- Four Seasons Yachts commande un troisième navire auprès du chantier italien Fincantieri : contrat signé par Marc-Henry Cruise Holdings, copropriétaire-opérateur de la flotte.
- Navire jumeau des deux premiers : 207 mètres, environ 34 000 tonneaux, concept 100 % suites avec terrasses · construction à Ancône, livraison en 2031.
- Valeur non divulguée mais qualifiée de « large » par Fincantieri, soit entre 500 millions et 1 milliard d’euros.
- La flotte prend forme : Four Seasons I en service depuis février 2026 (95 suites), Four Seasons II attendu début 2028 (79 suites).

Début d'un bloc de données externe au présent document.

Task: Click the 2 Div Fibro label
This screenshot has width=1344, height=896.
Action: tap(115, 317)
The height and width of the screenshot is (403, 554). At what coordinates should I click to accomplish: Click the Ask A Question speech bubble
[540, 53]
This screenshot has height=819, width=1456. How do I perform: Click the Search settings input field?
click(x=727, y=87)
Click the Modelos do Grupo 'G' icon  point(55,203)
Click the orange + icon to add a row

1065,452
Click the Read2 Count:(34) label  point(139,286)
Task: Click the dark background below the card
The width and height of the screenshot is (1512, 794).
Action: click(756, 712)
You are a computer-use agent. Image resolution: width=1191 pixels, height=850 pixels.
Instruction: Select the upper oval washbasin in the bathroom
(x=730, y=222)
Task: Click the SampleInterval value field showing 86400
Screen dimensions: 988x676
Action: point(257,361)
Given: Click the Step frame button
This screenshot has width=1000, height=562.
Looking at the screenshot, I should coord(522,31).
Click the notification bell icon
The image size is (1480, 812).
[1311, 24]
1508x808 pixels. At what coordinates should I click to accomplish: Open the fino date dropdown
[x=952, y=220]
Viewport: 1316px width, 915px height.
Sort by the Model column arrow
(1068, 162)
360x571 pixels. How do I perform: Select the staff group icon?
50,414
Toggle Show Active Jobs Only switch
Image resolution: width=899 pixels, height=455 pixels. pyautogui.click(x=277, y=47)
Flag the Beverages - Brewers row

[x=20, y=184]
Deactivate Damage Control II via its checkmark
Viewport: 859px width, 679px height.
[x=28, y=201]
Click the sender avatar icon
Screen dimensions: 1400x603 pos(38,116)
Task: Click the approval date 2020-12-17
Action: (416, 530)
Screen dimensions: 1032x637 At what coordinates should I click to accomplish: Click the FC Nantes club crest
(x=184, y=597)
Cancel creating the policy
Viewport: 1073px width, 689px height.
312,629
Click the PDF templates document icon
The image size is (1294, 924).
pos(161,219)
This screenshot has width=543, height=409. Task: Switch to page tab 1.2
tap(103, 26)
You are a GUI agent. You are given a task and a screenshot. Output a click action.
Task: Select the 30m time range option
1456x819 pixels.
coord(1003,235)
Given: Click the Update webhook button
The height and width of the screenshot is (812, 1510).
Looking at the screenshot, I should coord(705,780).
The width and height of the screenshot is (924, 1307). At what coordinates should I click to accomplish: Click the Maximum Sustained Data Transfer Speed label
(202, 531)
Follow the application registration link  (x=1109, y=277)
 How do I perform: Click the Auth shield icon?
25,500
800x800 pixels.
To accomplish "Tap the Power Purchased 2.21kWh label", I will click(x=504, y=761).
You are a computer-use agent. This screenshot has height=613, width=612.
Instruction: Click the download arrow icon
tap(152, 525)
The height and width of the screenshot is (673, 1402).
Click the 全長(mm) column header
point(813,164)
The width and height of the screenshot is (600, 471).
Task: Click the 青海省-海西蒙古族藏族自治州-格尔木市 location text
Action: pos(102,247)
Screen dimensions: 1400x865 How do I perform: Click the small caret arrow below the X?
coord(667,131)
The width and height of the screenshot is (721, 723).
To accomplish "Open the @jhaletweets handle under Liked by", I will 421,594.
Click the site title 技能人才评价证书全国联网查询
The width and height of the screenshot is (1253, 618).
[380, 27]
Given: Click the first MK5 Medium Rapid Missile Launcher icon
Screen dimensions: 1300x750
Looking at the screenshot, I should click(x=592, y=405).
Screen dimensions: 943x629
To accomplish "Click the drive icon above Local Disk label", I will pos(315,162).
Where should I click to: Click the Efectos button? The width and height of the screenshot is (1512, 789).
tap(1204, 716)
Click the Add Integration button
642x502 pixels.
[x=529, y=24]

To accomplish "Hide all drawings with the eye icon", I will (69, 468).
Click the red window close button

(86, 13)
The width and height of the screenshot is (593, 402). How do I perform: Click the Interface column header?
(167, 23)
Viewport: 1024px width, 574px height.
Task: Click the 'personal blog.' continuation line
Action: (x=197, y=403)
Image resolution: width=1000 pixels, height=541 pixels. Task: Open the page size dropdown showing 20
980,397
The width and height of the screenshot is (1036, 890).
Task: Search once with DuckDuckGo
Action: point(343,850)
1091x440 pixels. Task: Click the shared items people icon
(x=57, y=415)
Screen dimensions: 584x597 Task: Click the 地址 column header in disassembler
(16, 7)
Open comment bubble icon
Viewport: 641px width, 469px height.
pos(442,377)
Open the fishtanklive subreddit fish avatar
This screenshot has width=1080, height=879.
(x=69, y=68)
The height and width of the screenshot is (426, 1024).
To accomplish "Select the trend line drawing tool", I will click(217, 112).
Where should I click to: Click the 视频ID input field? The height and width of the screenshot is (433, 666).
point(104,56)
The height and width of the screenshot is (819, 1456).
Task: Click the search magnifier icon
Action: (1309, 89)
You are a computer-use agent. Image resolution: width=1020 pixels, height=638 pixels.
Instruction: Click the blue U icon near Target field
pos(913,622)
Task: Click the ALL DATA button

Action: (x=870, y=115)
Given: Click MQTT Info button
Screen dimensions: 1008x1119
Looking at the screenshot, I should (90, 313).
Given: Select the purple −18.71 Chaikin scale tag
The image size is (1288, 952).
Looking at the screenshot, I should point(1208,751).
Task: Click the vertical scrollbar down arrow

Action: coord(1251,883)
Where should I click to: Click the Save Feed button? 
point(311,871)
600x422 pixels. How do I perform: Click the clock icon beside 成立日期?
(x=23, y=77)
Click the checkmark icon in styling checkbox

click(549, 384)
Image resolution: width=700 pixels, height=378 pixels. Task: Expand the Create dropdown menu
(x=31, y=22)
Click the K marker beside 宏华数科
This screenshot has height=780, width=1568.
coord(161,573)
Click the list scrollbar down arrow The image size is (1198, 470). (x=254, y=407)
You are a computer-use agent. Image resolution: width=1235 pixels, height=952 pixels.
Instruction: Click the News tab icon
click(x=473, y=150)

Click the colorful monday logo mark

Quelques mois après les premières croisières du Four Seasons I en Méditerranée, Four Seasons Yachts confirme la commande d’un troisième navire ultra-luxe auprès de Fincantieri. Le contrat, signé par Marc-Henry Cruise Holdings, copropriétaire et opérateur de la flotte aux côtés de Four Seasons, prévoit une livraison en 2031 depuis le chantier d’Ancône. Le signal est clair : l’hôtellerie de palace se construit désormais aussi en mer.
Un troisième navire jumeau, signé Fincantieri
Le futur Four Seasons III reprendra le gabarit de ses aînés : 207 mètres de long pour environ 34 000 tonneaux de jauge brute, et le même parti pris résidentiel tout-suites, avec terrasses et espaces extérieurs généreux. Si le montant exact du contrat n’a pas été dévoilé, Fincantieri le classe dans sa catégorie « large », une fourchette comprise entre 500 millions et 1 milliard d’euros. La construction sera menée à Ancône, où le chantier italien assemble déjà les deux premiers navires de la série.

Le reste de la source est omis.